Transcribe exactly, and only, the lines that fall between the line containing "Open the Firmware Update row" and the last line of the material, both ends included, omitting any pictures.
*** Exercise data ***
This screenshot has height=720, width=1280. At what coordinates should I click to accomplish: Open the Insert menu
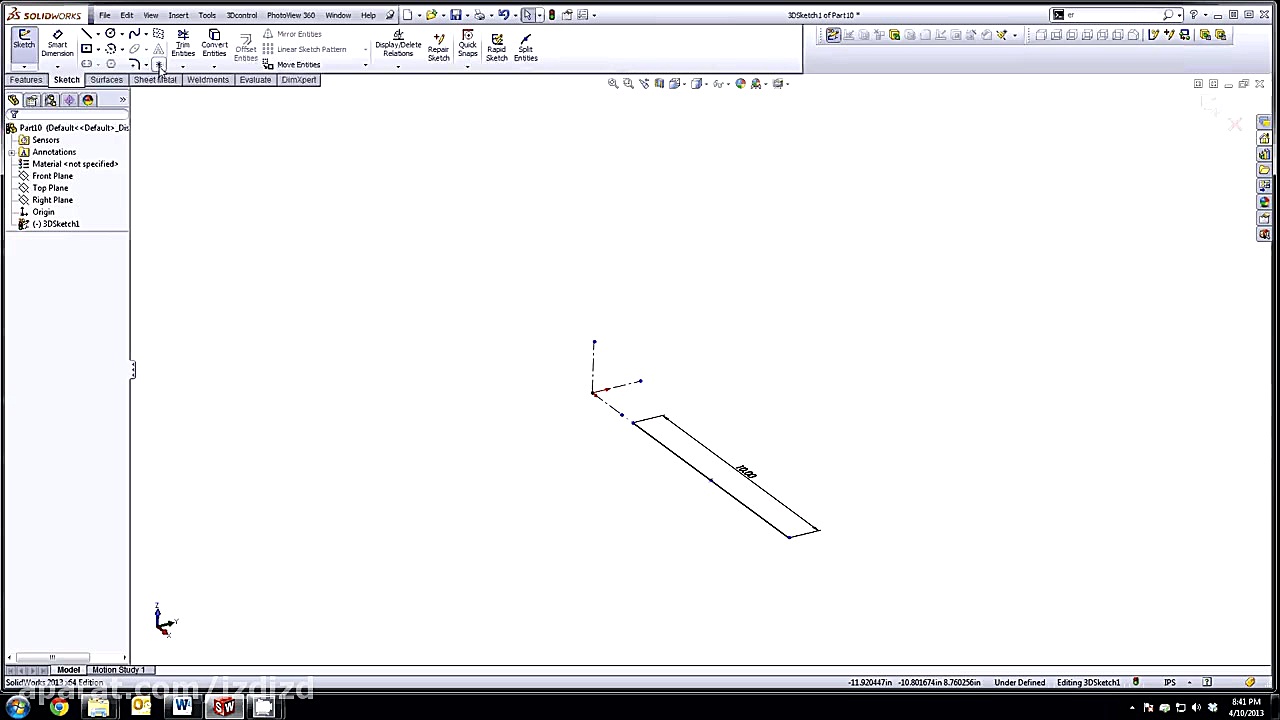178,14
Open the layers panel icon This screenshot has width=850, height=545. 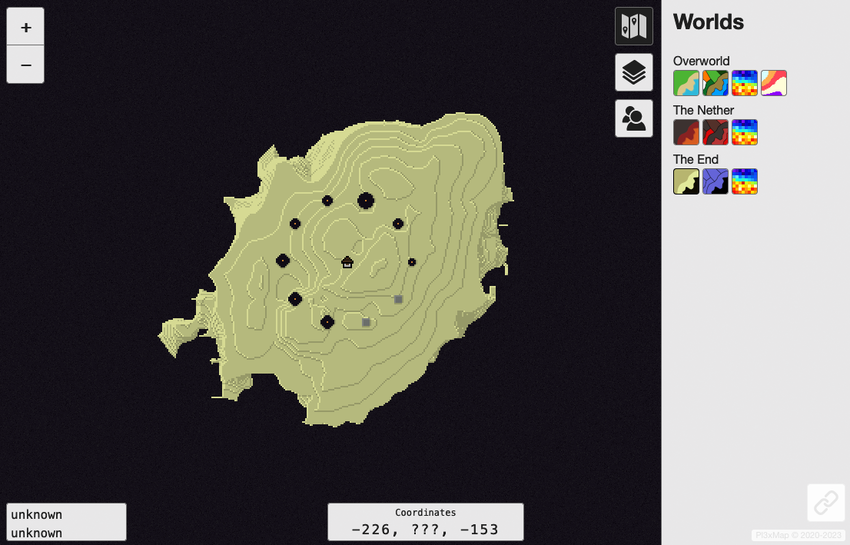tap(633, 72)
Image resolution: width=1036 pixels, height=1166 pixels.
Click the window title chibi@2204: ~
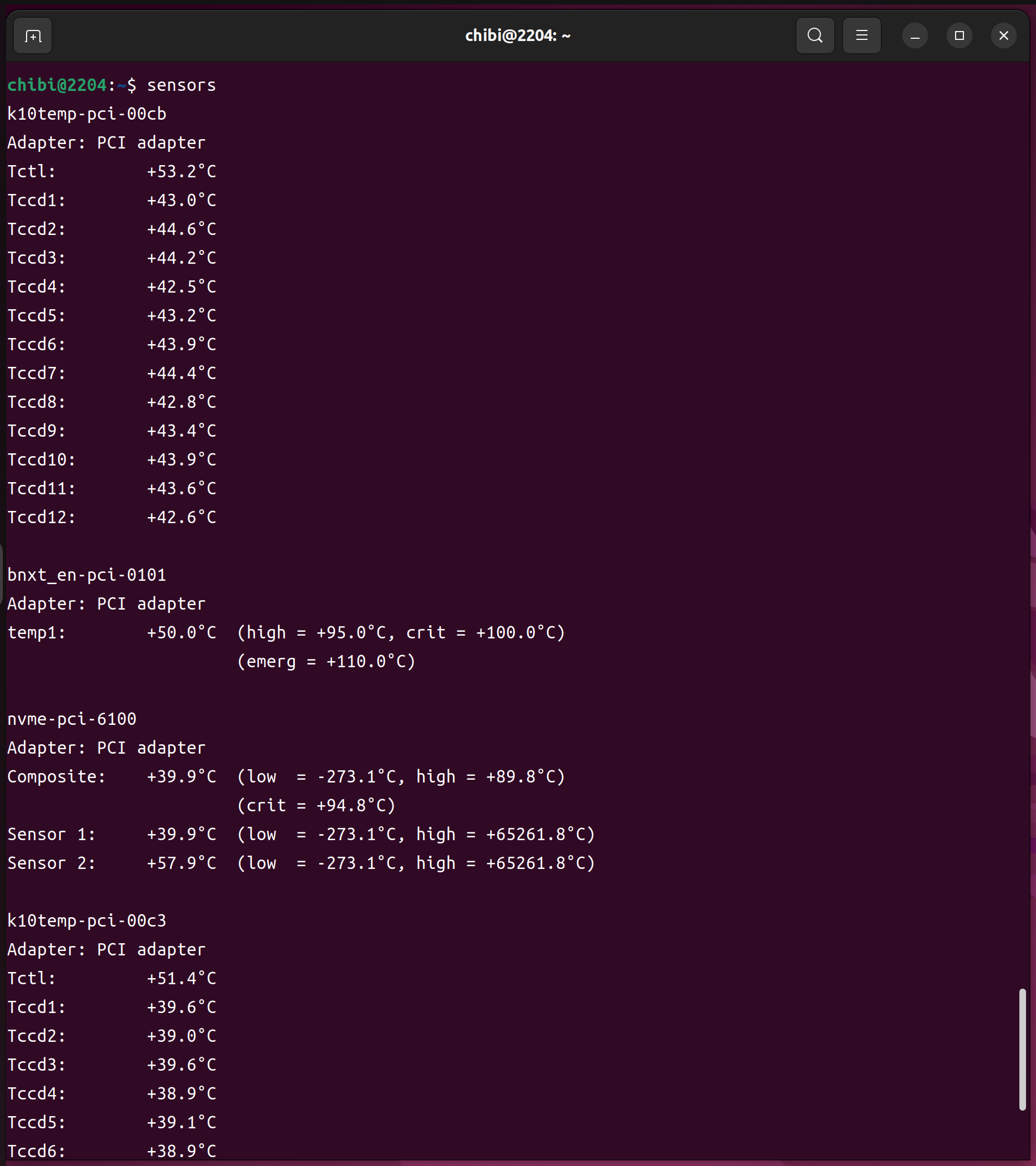[x=517, y=36]
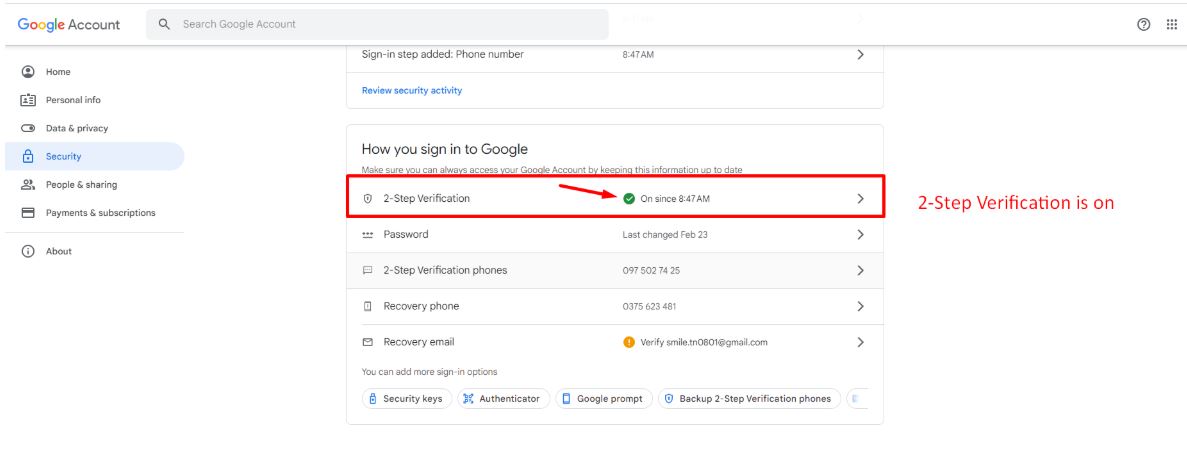Viewport: 1187px width, 450px height.
Task: Open Password row via its chevron
Action: point(860,235)
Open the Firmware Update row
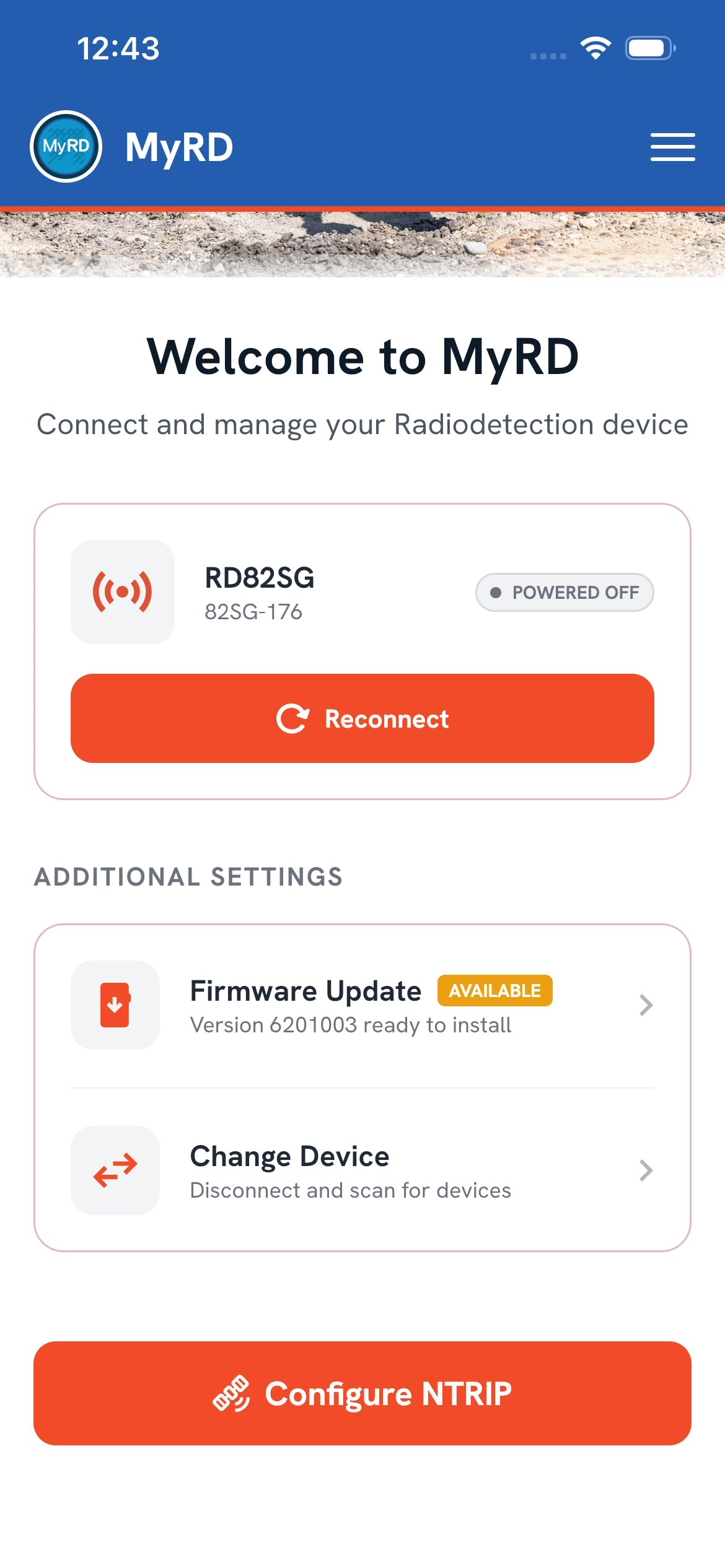The width and height of the screenshot is (725, 1568). tap(362, 1005)
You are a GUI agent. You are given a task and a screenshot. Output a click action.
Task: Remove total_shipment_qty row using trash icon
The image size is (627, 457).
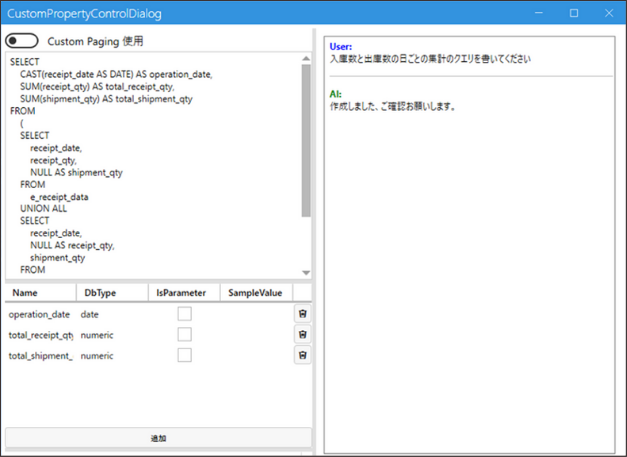pos(303,355)

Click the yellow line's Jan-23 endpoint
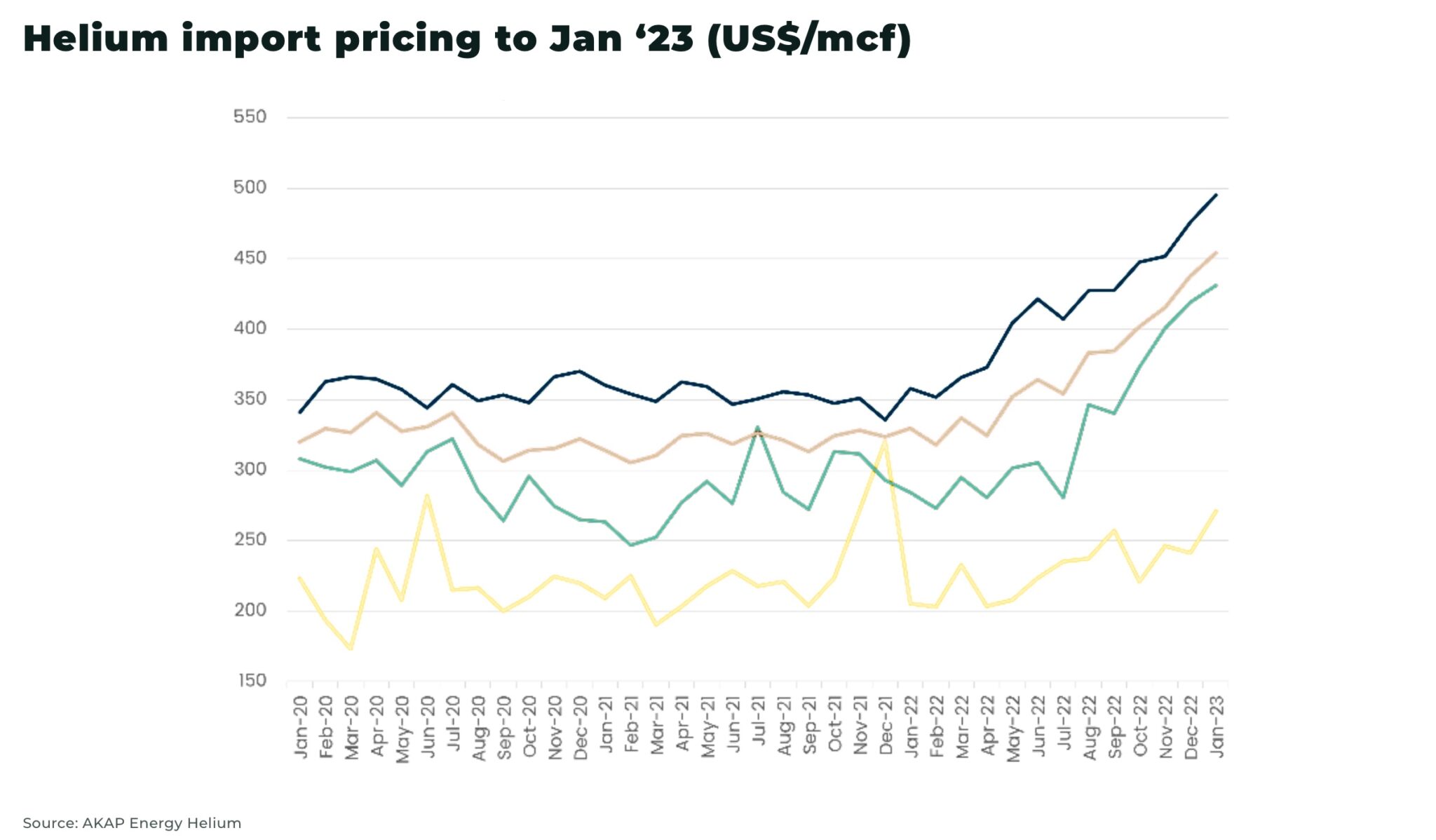(x=1216, y=510)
***
Solution for this task:
Open the Firmware Update row
The width and height of the screenshot is (725, 1568). tap(362, 1005)
You are a GUI agent. You are given a task and a screenshot. Output a click action.
Task: Remove total_shipment_qty row using trash icon
The image size is (627, 457).
pos(303,355)

Click the yellow line's Jan-23 endpoint
(x=1216, y=510)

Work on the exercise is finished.